Since the Paris Agreement was adopted in December 2015, a total of 189 countries have submitted their national plans that target aggressive growth in climate solutions—including renewable energy, low-carbon cities, energy efficiency, sustainable forest management, and climate-smart agriculture. These plans, called Nationally Determined Contributions (NDC), offer a clear roadmap for investments that will target climate-resilient infrastructure and offset higher upfront costs through efficiency gains and fuel savings.
An IFC report shows that the historic global agreement adopted in Paris helped open up nearly $23 trillion in opportunities for climate-smart investments in emerging markets between now and 2030.
The study, based on the national climate-change commitments and policies of 21 emerging-market economies, (representing 48% of global emissions), identifies sectors in each region where the potential for investment is greatest.

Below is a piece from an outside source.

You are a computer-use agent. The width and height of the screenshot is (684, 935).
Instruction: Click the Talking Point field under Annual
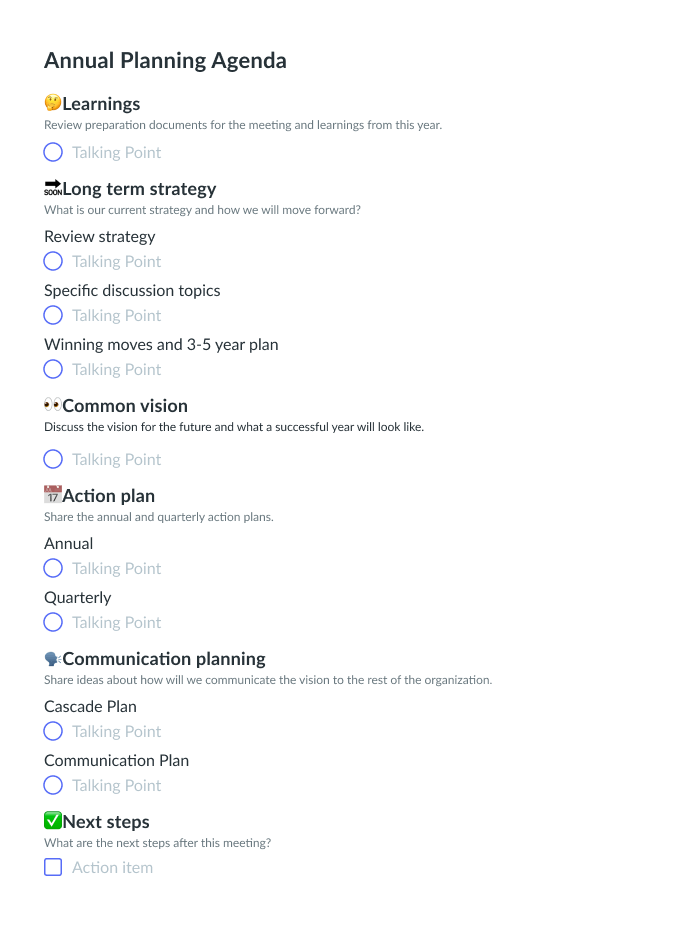(x=117, y=568)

This includes:
- East Asia and the Pacific: green buildings—where China, Indonesia, the Philippines, and Vietnam show a climate-smart investment potential of US$16 trillion.
- Latin America and the Caribbean offer the next largest opportunity—particularly in sustainable transportation, where the potential for investment in Argentina, Brazil, Colombia, and Mexico is about US$ 2.6 trillion.
- South Asia: Opportunities are mostly seen in climate-resilient infrastructure, where US$ 2.5 trillion of opportunities exist in India and Bangladesh.
- Sub-Saharan Africa represents a US$ 783 billion opportunity—particularly for clean energy in Cote d’Ivoire, Kenya, Nigeria, and South Africa.
- Eastern Europe, with its biggest markets—Russia, Serbia, Turkey, and Ukraine—shows a combined investment potential of US$ 665 billion, mostly in energy efficiency and new green buildings.
- Middle East and North Africa: the total climate-investment potential for Egypt, Jordan, and Morocco is estimated at US$265 billion, over a third of which is for renewable-energy generation, while 55% (US$ 146 billion) is for climate-smart buildings, transportation, and waste solutions.